Ainsi, Florence de Changy, pour RFI, écrit le 29 septembre, à 9h23 : « Clairement, le mouvement continue. Et ce matin, c’est un réveil chaotique et un petit peu surréaliste pour Hong Kong qui n’est pas du tout habituée à ce genre de désordre. Il y a encore plusieurs grands axes de la ville qui sont fermés et qui sont inaccessibles. Le trafic est évidemment interrompu. Il y a 200 bus dont la voie est suspendue. Plusieurs dizaines d’écoles sont fermées, les banques aussi. » L’intervention de la police, le dimanche 28 septembre, n’a pas abouti. Ce qui est à la fois un signe que des négociations ont lieu mais que l’option policière de l’exécutif de la Région administrative, et donc de Pékin, est pour l’heure vacillante, ce qui n’est pas un élément à négliger dans une région même spéciale de la Chine quand on connaît la détermination présente de Xi Jinping et sa campagne de propagande à la Mao (voir à ce sujet l’article de Frédéric Koller, bon connaisseur de la Chine, en page 2 du quotidien Le Temps du 27-28 septembre 2014). Dans tous les cas, il est plus qu’improbable que l’Assemblée populaire de Chine recule après la décision prise publiquement fin août quant aux modalités d’élection du gouvernement de la région administrative spéciale de Hong Kong.
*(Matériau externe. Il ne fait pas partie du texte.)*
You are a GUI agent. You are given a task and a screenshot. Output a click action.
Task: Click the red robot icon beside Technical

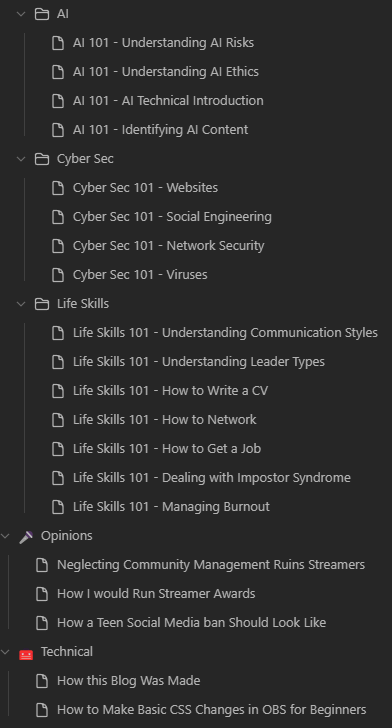pos(26,655)
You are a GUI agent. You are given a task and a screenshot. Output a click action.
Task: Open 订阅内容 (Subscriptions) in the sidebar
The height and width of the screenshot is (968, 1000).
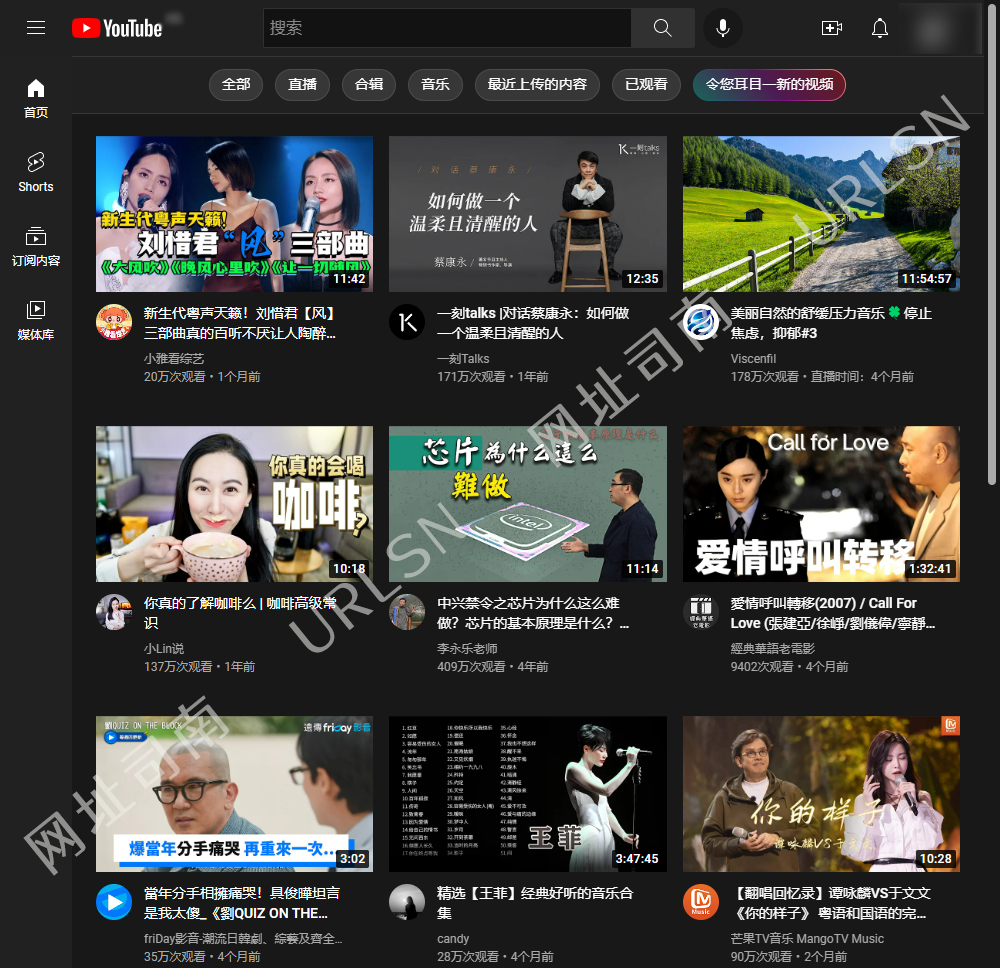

Le retrait de la police antiémeute, le dimanche soir et le lundi matin (28-29 septembre), était accompagné d’une exigence explicite : « libérer les routes occupées dès que possible pour laisser le passage aux véhicules d’urgence et rétablir les transports publics ». Au sein de cercles relativement influents – soit des élus de la région, des professeurs connus, des représentants d’Eglises – un soutien à la mobilisation s’est manifesté depuis dimanche, entre autres sous l’effet des offensives de la police antiémeute. Ce qui valide l’analyse faite par la presse économique de Hong Kong (telle que cela est rapporté dans l’article publié sur ce site en date du 23 septembre) : Pékin et ses représentants, bien implantés, à Hong Kong, anticipant certains ralliements au mouvement démocratique étudiant, exerçaient pression et cooptation en direction des milieux d’affaires de ce centre financier, ce d’autant plus que se mettent en place des opérations de change du yuan avec d’autres monnaies, dépassant le stade actuel. Or Hong Kong joue un rôle dans ces « mécanismes financiers et monétaires d’ouverture ».
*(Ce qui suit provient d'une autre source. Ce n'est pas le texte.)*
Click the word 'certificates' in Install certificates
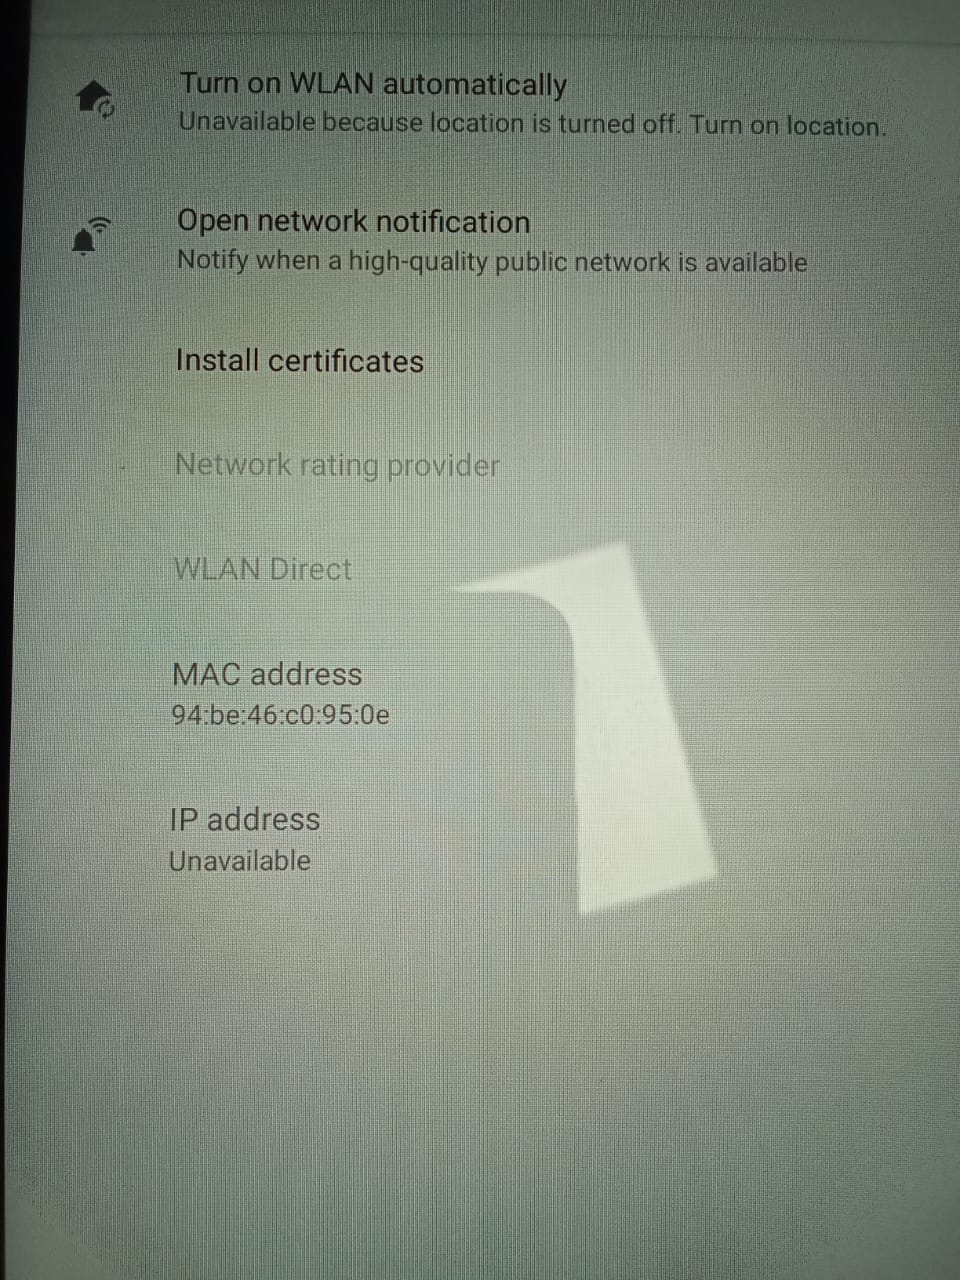The width and height of the screenshot is (960, 1280). (346, 361)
La tactique des étudiants, rappelant en cela Tiananmen, a consisté à éviter tout heurt dimanche avec la police. Pour l’essentiel, les étudiants faisaient bloc et se protégeaient avec des parapluies et d’autres moyens des jets de gaz lacrymogènes. Ils levaient les bras pour indiquer qu’ils refusaient l’affrontement, une image que l’on a vue à Ferguson. La symbolique se mondialise, à l’époque d’Internet, qui n’est pas soumis aux mêmes restrictions à Hong Kong qu’à Pékin.

Après un répit, au milieu de la matinée du lundi 29, la police est à nouveau entrée en action. Diverses firmes financières telles que Standard Chartered ou Bank of China ont suspendu leur activité « étant donné la situation dans certaines régions de Hong Kong ». Certaines firmes financières ont demandé à leur personnel de travailler chez eux (télétravail) ou de rejoindre d’autres bureaux, éloignés des centres occupés. Tout est fait en Chine continentale, par les autorités, pour présenter la mobilisation démocratique comme une opération quasi terroriste.

L’intervention policière, avec tirs de gaz lacrymogènes, n’avait plus existé depuis 2005. Certains porte-parole du mouvement étudiant et du mouvement pro-démocratie disent craindre que la police, ce lundi en fin de matinée, utilise des balles en caoutchouc, en fait très dangereuses. Des secteurs étudiants se sont déplacés dans les centres commerciaux de Causeway Bay et ont rejoint Mong Kok. Ce qui rend plus difficile le contrôle de l’espace par la police. Quel que soit le résultat immédiat de cette mobilisation – qu’il est difficile de prévoir selon des termes précis –, une césure s’est installée au plan politique à Hong Kong, avec diverses expressions, comme nous l’avions indiqué dès le 23 septembre. Dans tous les cas de figure, cette mobilisation joue un rôle d’éducation politique d’une nouvelle génération qui est marquée par une spécificité hongkongaise. Mais qui aura certaines répercussions en Chine.